Given problem —
Pick out every line of the data below that contains the word "perform", and copy each such line in full.

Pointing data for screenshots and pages

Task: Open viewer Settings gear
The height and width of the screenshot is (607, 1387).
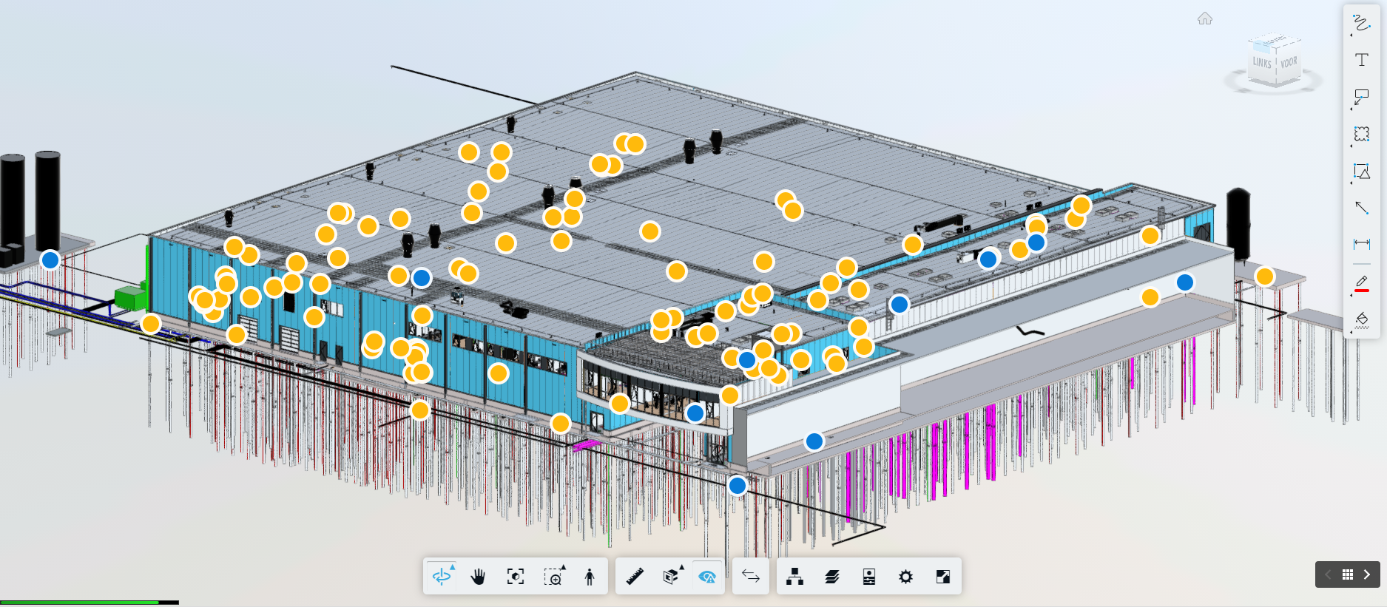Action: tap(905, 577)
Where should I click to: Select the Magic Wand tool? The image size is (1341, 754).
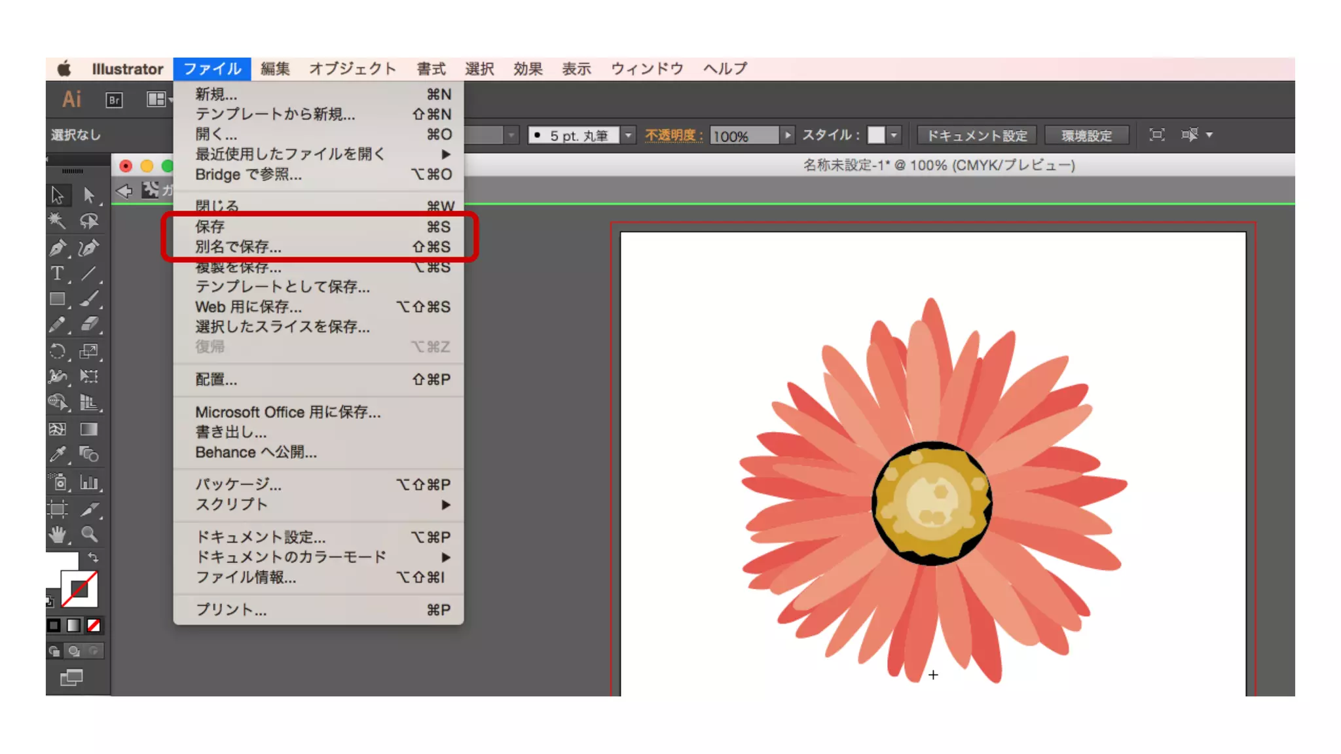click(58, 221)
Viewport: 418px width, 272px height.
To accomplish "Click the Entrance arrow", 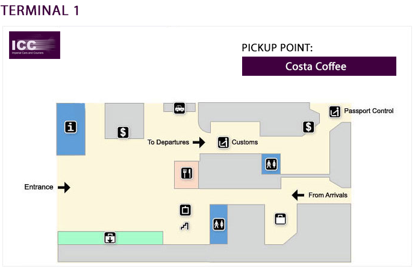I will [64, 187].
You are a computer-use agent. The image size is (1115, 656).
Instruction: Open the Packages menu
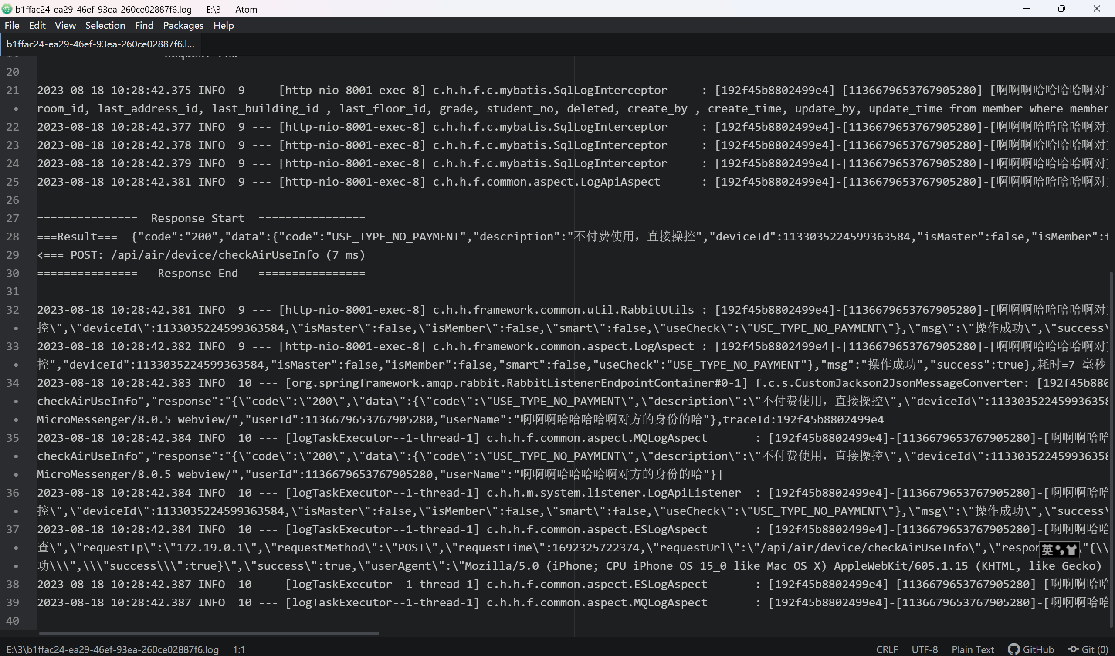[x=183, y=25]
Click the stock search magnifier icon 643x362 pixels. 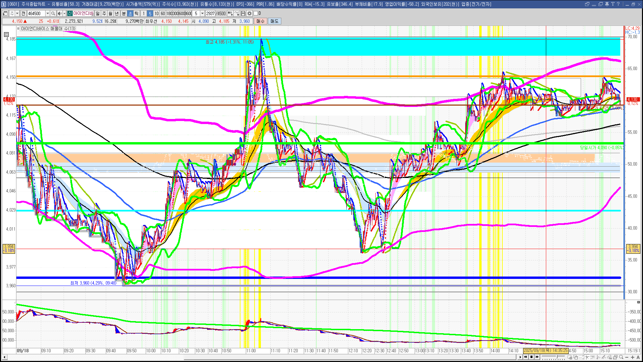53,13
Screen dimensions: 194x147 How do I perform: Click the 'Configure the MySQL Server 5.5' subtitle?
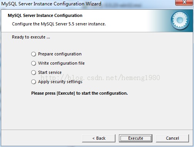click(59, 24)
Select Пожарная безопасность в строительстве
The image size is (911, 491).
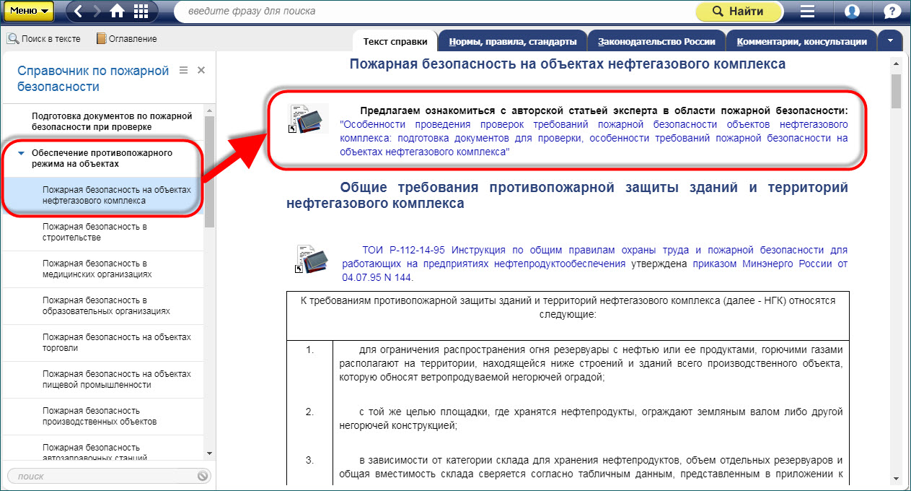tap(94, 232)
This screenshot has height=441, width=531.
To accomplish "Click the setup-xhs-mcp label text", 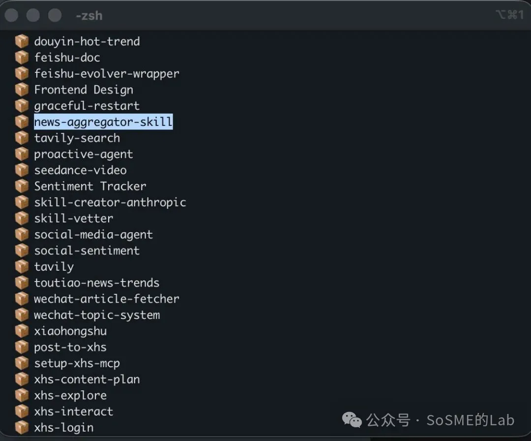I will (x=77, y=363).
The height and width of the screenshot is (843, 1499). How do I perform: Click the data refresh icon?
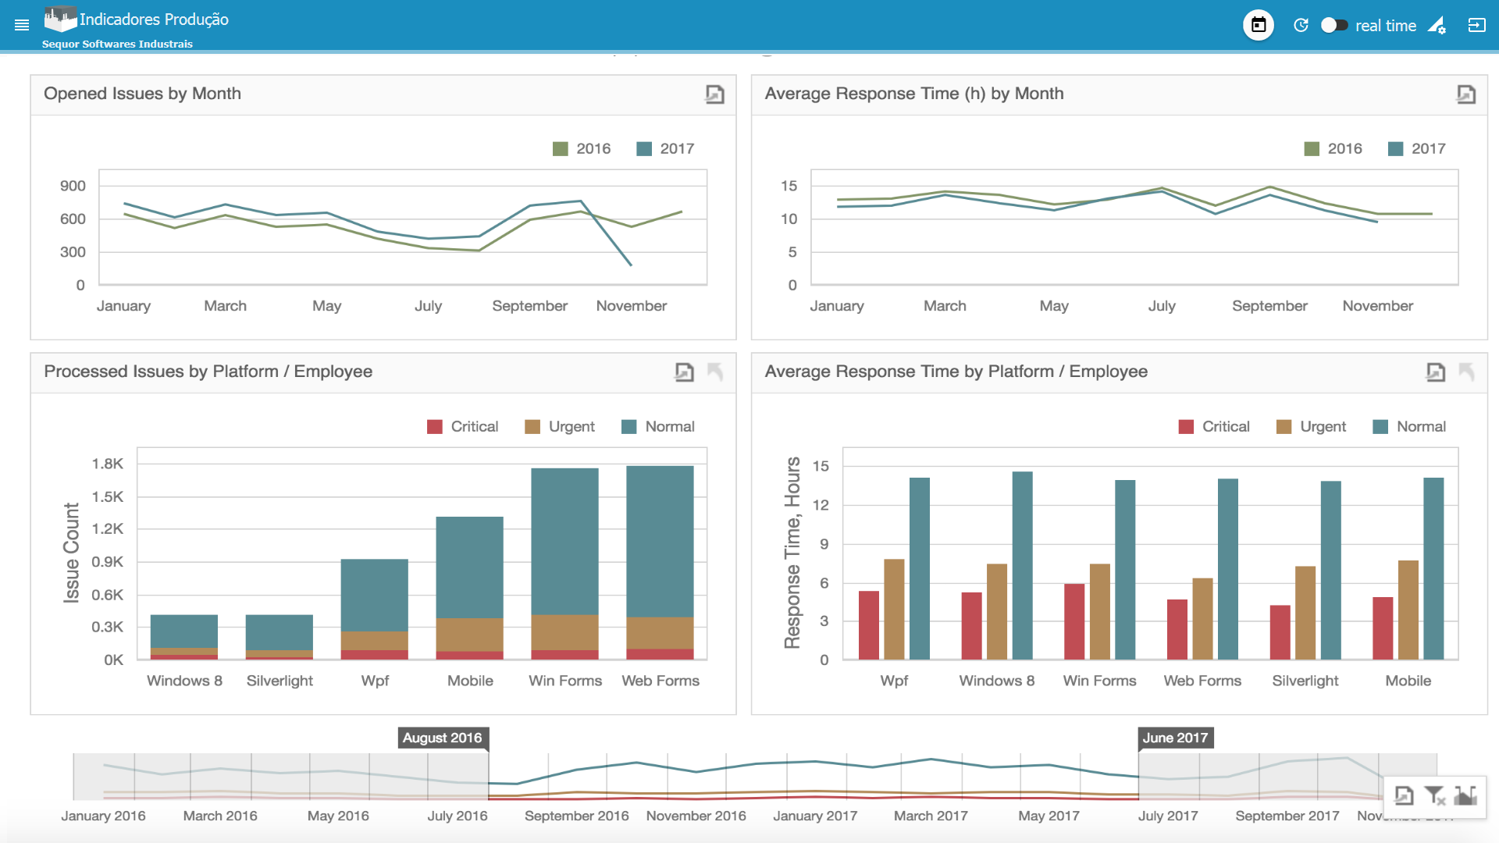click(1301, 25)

Task answer —
Screen dimensions: 194x147 How do I perform: Click the 'Configure the MySQL Server 5.5' subtitle?
The height and width of the screenshot is (843, 1499). How do I perform: Click the data refresh icon?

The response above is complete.